Question

A table contains ordered pairs: (3, 42.25) and (5, 50.75). If the relationship in the table is linear, explain how to find the initial value.

A. Subtract 3 from both x-values to find the initial value.
B. Divide 42.25 by 3 to find the initial value.
C. Subtract 5 from both x-values to find the initial value.
D. Divide 50.75 by 5 to find the initial value

Answer 1

To find the initial value of a linear relationship from a table of ordered pairs, subtract the x-values from each ordered pair to find the y-intercept.

Step-by-step explanation:

To find the initial value of a linear relationship from a table of ordered pairs, we need to determine the y-intercept. The y-intercept is the value of y when x is equal to zero. In this case, the initial value represents the y-intercept.

To find the initial value, we can choose any of the ordered pairs given in the table.
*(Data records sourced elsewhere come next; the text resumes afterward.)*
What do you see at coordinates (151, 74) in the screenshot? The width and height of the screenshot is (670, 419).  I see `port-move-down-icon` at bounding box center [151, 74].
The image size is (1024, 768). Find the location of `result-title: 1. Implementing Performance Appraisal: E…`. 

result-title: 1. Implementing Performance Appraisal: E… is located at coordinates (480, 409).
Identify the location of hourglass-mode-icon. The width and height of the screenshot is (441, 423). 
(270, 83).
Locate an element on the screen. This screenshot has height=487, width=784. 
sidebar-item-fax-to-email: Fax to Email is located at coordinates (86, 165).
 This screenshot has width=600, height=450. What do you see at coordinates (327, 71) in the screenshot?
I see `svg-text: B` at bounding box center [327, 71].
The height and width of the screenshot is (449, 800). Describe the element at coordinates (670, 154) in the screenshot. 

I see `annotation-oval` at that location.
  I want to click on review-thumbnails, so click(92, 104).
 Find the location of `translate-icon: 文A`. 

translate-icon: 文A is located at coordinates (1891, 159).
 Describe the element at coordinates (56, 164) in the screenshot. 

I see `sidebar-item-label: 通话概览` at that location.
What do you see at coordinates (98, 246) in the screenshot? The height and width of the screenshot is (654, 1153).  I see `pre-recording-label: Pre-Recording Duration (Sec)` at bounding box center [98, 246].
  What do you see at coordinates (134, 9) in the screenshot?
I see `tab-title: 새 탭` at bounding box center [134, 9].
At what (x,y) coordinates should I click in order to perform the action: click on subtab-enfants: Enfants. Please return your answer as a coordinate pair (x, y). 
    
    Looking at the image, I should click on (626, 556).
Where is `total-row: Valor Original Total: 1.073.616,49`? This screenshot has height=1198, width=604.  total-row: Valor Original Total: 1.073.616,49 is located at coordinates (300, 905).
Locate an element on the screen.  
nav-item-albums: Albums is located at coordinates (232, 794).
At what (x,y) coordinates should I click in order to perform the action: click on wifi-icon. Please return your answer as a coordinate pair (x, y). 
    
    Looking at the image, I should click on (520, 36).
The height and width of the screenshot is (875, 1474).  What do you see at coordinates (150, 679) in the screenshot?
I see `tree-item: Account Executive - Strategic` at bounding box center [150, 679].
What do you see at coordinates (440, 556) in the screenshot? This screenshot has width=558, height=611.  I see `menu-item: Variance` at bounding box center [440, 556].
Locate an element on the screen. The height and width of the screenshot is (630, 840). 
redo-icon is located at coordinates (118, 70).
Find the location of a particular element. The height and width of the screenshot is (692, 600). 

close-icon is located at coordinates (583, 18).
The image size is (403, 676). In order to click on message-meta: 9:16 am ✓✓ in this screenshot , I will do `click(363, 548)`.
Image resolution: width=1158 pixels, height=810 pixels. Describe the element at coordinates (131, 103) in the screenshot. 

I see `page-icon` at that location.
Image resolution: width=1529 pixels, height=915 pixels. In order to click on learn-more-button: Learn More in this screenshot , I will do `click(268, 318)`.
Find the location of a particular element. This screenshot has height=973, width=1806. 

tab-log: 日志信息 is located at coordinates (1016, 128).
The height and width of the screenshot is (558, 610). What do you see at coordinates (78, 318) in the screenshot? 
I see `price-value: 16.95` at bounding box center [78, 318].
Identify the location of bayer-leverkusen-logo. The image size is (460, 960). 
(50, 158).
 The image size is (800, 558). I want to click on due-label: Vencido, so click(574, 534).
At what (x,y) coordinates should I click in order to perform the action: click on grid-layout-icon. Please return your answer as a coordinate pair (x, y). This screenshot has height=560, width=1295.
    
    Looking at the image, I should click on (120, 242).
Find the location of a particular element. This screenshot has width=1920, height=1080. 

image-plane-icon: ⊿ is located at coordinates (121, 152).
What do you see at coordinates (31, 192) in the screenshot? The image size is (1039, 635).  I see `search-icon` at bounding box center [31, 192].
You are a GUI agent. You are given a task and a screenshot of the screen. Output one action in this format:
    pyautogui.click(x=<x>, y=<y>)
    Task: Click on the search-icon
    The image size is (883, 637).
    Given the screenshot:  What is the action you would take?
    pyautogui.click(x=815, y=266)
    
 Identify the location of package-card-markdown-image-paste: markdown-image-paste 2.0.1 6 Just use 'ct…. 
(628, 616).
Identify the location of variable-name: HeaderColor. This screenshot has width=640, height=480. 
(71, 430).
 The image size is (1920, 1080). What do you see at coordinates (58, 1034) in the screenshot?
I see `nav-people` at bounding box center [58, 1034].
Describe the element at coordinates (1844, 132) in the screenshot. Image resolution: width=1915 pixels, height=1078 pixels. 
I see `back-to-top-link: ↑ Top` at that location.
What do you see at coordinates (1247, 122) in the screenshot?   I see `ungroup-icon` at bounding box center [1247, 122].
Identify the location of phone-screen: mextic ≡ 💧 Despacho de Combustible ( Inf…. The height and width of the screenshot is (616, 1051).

Let's take the pair (3, 42.25). Since 3 is the x-value, we need to find the corresponding y-value at x = 0. To do this, we can subtract 3 from both x-values in the order pairs and find the resulting y-values. In this case, subtracting 3 from 3 gives us 0. So, the initial value or y-intercept is 42.25. Therefore, option A, subtracting 3 from both x-values to find the initial value, is correct.